- TASK DIRECTIONS
For the data below, restate word for word only the lines from the line containing "[Control de reproducción] (1409, 531)" through the line containing "Почетна (755, 74)", both ends included.

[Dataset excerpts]
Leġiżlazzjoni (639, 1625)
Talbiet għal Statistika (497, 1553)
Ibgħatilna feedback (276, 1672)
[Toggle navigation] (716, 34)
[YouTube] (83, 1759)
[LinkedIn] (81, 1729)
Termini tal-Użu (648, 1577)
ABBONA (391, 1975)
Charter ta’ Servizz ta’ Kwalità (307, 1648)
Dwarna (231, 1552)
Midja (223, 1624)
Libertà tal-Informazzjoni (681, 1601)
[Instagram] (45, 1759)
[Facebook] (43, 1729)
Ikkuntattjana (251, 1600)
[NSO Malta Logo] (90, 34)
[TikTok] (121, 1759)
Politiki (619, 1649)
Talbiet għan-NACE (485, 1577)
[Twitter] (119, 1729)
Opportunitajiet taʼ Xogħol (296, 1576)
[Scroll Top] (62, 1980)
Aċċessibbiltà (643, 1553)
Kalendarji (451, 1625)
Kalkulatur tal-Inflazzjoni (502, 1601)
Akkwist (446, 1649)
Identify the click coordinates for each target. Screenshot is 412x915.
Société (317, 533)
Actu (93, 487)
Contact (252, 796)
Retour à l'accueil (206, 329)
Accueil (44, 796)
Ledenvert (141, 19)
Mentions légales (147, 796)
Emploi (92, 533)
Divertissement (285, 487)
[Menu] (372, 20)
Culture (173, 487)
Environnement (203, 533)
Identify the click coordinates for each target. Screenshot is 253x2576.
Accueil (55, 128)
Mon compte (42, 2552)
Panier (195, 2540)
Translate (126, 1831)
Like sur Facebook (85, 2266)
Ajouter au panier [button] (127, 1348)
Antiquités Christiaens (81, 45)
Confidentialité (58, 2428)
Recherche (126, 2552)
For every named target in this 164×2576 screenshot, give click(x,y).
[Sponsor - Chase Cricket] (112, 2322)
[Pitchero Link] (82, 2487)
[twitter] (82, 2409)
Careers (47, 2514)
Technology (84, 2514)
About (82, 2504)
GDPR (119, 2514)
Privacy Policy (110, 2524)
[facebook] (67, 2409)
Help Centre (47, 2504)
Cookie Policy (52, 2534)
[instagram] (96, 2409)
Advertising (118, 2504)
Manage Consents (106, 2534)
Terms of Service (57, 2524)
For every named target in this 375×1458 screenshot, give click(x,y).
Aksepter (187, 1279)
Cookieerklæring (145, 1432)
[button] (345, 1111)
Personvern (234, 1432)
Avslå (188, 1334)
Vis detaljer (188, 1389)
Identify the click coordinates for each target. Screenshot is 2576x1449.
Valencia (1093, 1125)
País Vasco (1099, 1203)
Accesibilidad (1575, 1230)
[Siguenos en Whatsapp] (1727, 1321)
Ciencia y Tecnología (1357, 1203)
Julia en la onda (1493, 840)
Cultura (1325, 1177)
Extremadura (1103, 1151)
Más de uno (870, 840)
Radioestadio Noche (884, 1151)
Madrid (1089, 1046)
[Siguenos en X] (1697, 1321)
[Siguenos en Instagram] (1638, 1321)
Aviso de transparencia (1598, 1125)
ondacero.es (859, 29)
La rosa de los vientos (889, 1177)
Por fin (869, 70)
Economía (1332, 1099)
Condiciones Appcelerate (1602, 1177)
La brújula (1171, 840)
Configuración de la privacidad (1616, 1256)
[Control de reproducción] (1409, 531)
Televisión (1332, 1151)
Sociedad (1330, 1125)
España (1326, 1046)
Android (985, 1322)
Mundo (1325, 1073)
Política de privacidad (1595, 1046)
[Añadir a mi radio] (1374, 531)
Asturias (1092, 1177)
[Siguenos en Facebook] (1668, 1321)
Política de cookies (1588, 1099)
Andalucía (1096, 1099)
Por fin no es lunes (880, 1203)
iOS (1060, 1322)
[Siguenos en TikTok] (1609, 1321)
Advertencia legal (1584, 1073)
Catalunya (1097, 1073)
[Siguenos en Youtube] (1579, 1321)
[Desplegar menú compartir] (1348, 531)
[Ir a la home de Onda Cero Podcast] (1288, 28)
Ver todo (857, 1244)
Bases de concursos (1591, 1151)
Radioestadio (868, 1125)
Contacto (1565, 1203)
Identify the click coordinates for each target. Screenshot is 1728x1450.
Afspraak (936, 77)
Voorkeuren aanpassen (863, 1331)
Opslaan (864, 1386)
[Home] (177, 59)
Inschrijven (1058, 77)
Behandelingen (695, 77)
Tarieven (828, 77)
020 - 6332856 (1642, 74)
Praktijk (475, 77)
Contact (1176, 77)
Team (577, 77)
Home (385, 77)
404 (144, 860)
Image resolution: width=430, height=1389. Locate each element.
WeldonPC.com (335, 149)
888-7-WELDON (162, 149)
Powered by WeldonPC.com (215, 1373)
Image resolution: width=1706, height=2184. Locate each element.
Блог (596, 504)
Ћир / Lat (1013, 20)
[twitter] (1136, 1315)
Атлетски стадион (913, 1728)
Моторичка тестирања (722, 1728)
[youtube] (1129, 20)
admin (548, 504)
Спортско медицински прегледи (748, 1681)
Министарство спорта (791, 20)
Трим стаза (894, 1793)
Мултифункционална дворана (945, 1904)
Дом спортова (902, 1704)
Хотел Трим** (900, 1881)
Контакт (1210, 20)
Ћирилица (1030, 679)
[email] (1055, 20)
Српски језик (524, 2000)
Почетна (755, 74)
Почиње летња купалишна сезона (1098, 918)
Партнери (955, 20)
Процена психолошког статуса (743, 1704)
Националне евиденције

- WRITTEN SOLUTION
[Control de reproducción] (1409, 531)
Televisión (1332, 1151)
Sociedad (1330, 1125)
España (1326, 1046)
Android (985, 1322)
Mundo (1325, 1073)
Política de privacidad (1595, 1046)
[Añadir a mi radio] (1374, 531)
Asturias (1092, 1177)
[Siguenos en Facebook] (1668, 1321)
Política de cookies (1588, 1099)
Andalucía (1096, 1099)
Por fin no es lunes (880, 1203)
iOS (1060, 1322)
[Siguenos en TikTok] (1609, 1321)
Advertencia legal (1584, 1073)
Catalunya (1097, 1073)
[Siguenos en Youtube] (1579, 1321)
[Desplegar menú compartir] (1348, 531)
[Ir a la home de Onda Cero Podcast] (1288, 28)
Ver todo (857, 1244)
Bases de concursos (1591, 1151)
Radioestadio (868, 1125)
Contacto (1565, 1203)
Identify the click coordinates for each target. Screenshot is 1728x1450.
Afspraak (936, 77)
Voorkeuren aanpassen (863, 1331)
Opslaan (864, 1386)
[Home] (177, 59)
Inschrijven (1058, 77)
Behandelingen (695, 77)
Tarieven (828, 77)
020 - 6332856 (1642, 74)
Praktijk (475, 77)
Contact (1176, 77)
Team (577, 77)
Home (385, 77)
404 (144, 860)
Image resolution: width=430, height=1389. Locate each element.
WeldonPC.com (335, 149)
888-7-WELDON (162, 149)
Powered by WeldonPC.com (215, 1373)
Image resolution: width=1706, height=2184. Locate each element.
Блог (596, 504)
Ћир / Lat (1013, 20)
[twitter] (1136, 1315)
Атлетски стадион (913, 1728)
Моторичка тестирања (722, 1728)
[youtube] (1129, 20)
admin (548, 504)
Спортско медицински прегледи (748, 1681)
Министарство спорта (791, 20)
Трим стаза (894, 1793)
Мултифункционална дворана (945, 1904)
Дом спортова (902, 1704)
Хотел Трим** (900, 1881)
Контакт (1210, 20)
Ћирилица (1030, 679)
[email] (1055, 20)
Српски језик (524, 2000)
Почетна (755, 74)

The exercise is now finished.